- Задание
Определите, соответствуют ли отрывку о Солженицыне приведенные утверждения. На каждое ответьте «да» или «нет» и дословно приведите решающие слова отрывка.
1. Солженицын сам признает, что много раз имел возможность кричать.
2. Ситуация, когда Солженицыну хотелось сказать речь лагерному начальству, относится к 1952 году.
3. Солженицын произнес речь в лицо начальству Экибастузского лагеря.

──────── Выбранный отрывок ────────

Какой кошмар! Неужели обстоятельства были столь жестоки и неумолимы, что никогда при виде несправедливости и зла этот храбрый и благородный человек не имел никакой, абсолютно никакой возможности громко крикнуть, решительно ударить кулаком по столу, гневно хлопнуть дверью? Оказывается, ничего подобного! Он сам признает: «Я много раз имел возможность кричать». Имел. Много раз. Так в чем же дело? А в том, что Солженицын всегда находил причины, чтобы молчать, гораздо больше, чем было возможностей кричать.
Почему, например, молчал он на всем пути следования под конвоем с фронта в Москву? Почему, в частности, не испустил Александр Исаевич вопль у «Метрополя» и не размахивал руками, не отплясывал дикарский танец на Лубянке? Он сам объясняет это так: «Обыватель (арестованный) просто не знает, что ему кричать… А я молчу потому, что этих москвичей мне все равно мало — мало!» Недостаточность аудитории — одна из важнейших причин многих его умолчаний. Она сковывала его энтузиазм, как видим, от первых дней неволи до самого ее конца. В последний год заключения в Экибастузском лагере была ситуация, когда ему нестерпимо пекло «сказать бессмертную речь» в лицо лагерному начальству. И я, говорит, ее непременно сказал бы, но при одном условии — «если бы меня транслировали по всему миру!». Дело было в 1952 году, отдельные регионы планеты тогда еще не охватила сплошная радиофикация, и потому Александр Исаевич решает: «Нет, слишком мала аудитория».

──────── Исходные данные ────────

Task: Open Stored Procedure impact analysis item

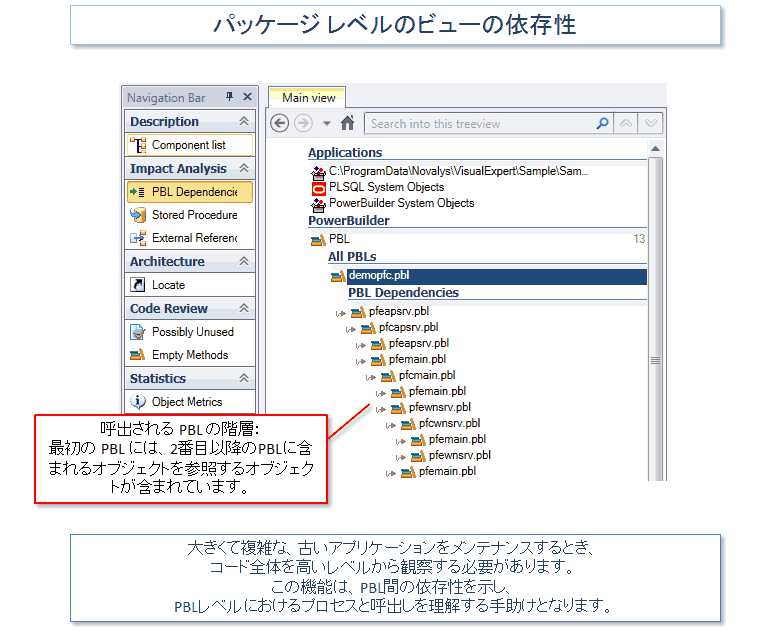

────────

- Ответ к заданию
1. Да: «Я много раз имел возможность кричать».
2. Да: «Дело было в 1952 году».
3. Нет: «Нет, слишком мала аудитория».